• **AIM A**: Transcribe the records below line for line, exactly as they appear, omitting the pictures from your answer.

Palestinians displaced from the northern Gaza Strip fill the grounds of a United Nations-run school in Khan Younes on Saturday, Oct. 14, 2023. Hundreds of thousands of Gazans fleeing south in response to Israeli warnings struggled to find food and shelter on Saturday in an intensifying humanitarian crisis, with the United Nations saying that water supplies were dwindling.

Palestinians displaced from the northern Gaza Strip fill the grounds of a United Nations-run school in Khan Younes on Saturday, Oct. 14, 2023. Hundreds of thousands of Gazans fleeing south in response to Israeli warnings struggled to find food and shelter on Saturday in an intensifying humanitarian crisis, with the United Nations saying that water supplies were dwindling. (Yousef Masoud/The New York Times)

At least 2,670 people in Gaza have been killed over the past week, according to the Palestinian Health Ministry. Palestinian news media reported on Sunday that an Israeli strike on a home in Rafah, near the closed Egypt border crossing, had killed at least 17 members of a family.

Nearly half of Gaza’s population of more than 2 million people has already been displaced and is facing dwindling supplies of food and water after Israel declared a “complete siege” to cut off basics from the enclave. Jake Sullivan, the White House national security adviser, told CNN on Sunday that Israel had restored the water supply to part of Gaza, though there was no immediate confirmation from officials there or in Israel.

The United States has been trying to persuade Israel to open a corridor that would let aid in and foreigners out while simultaneously trying to broker a deal for the same through Egypt’s Rafah crossing. Yet even as foreigners gather near the Egyptian border in anticipation, the diplomatic efforts are hitting hurdles.

• **Items listed in a dataset**:

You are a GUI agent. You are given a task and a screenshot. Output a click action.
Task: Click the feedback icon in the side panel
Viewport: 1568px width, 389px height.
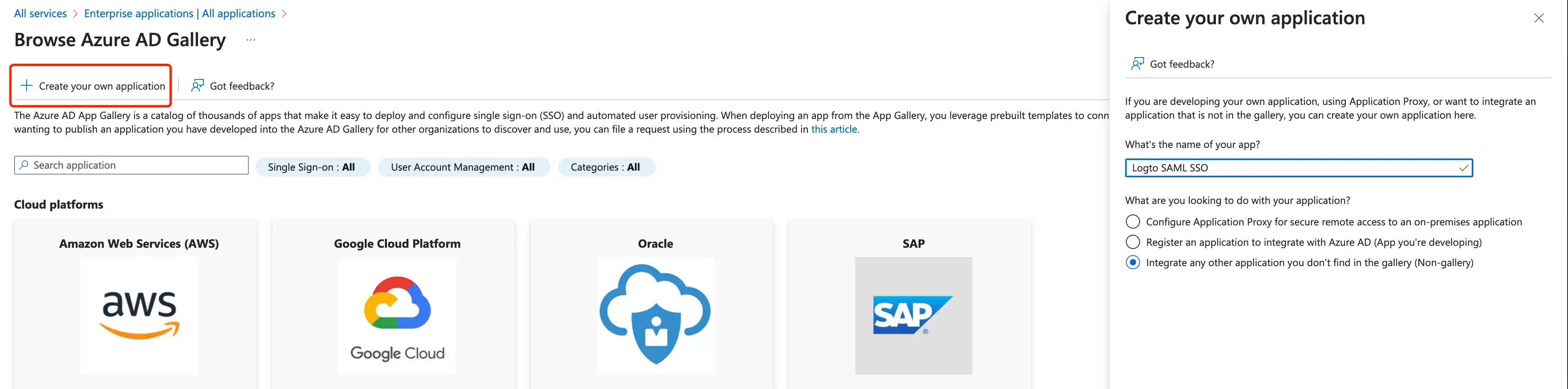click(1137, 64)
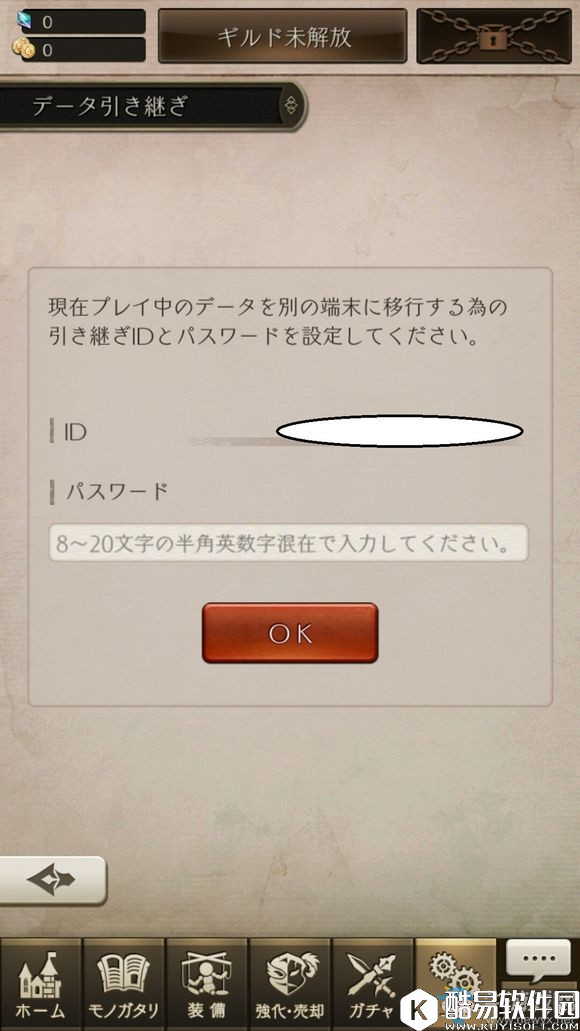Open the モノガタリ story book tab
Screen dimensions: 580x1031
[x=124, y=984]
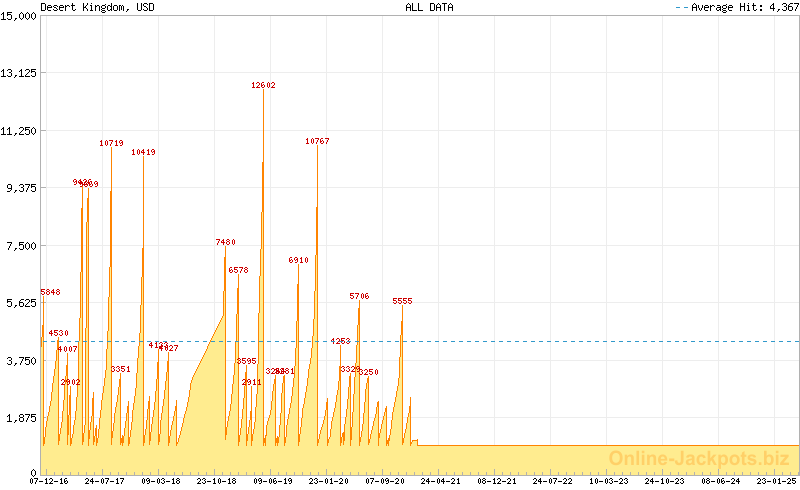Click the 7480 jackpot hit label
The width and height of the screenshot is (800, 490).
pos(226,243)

• **AIM B**: Condense the paragraph of the Gaza report beginning "Nearly half of Gaza's population" into a shorter version that keeps its main facts.

• **FULL ANSWER A**:
You are a GUI agent. You are given a task and a screenshot. Output a click action.
Task: Click the feedback icon in the side panel
Viewport: 1568px width, 389px height.
click(1137, 64)
Open the モノガタリ story book tab
Screen dimensions: 580x1031
[x=124, y=984]
Click the 7480 jackpot hit label
The width and height of the screenshot is (800, 490).
pos(226,243)

• **FULL ANSWER B**: Nearly half of Gaza's more than 2 million people have been displaced and face shrinking food and water supplies since Israel declared a "complete siege" on the enclave. On Sunday, White House national security adviser Jake Sullivan told CNN that Israel had restored water to part of Gaza, but officials there and in Israel offered no immediate confirmation.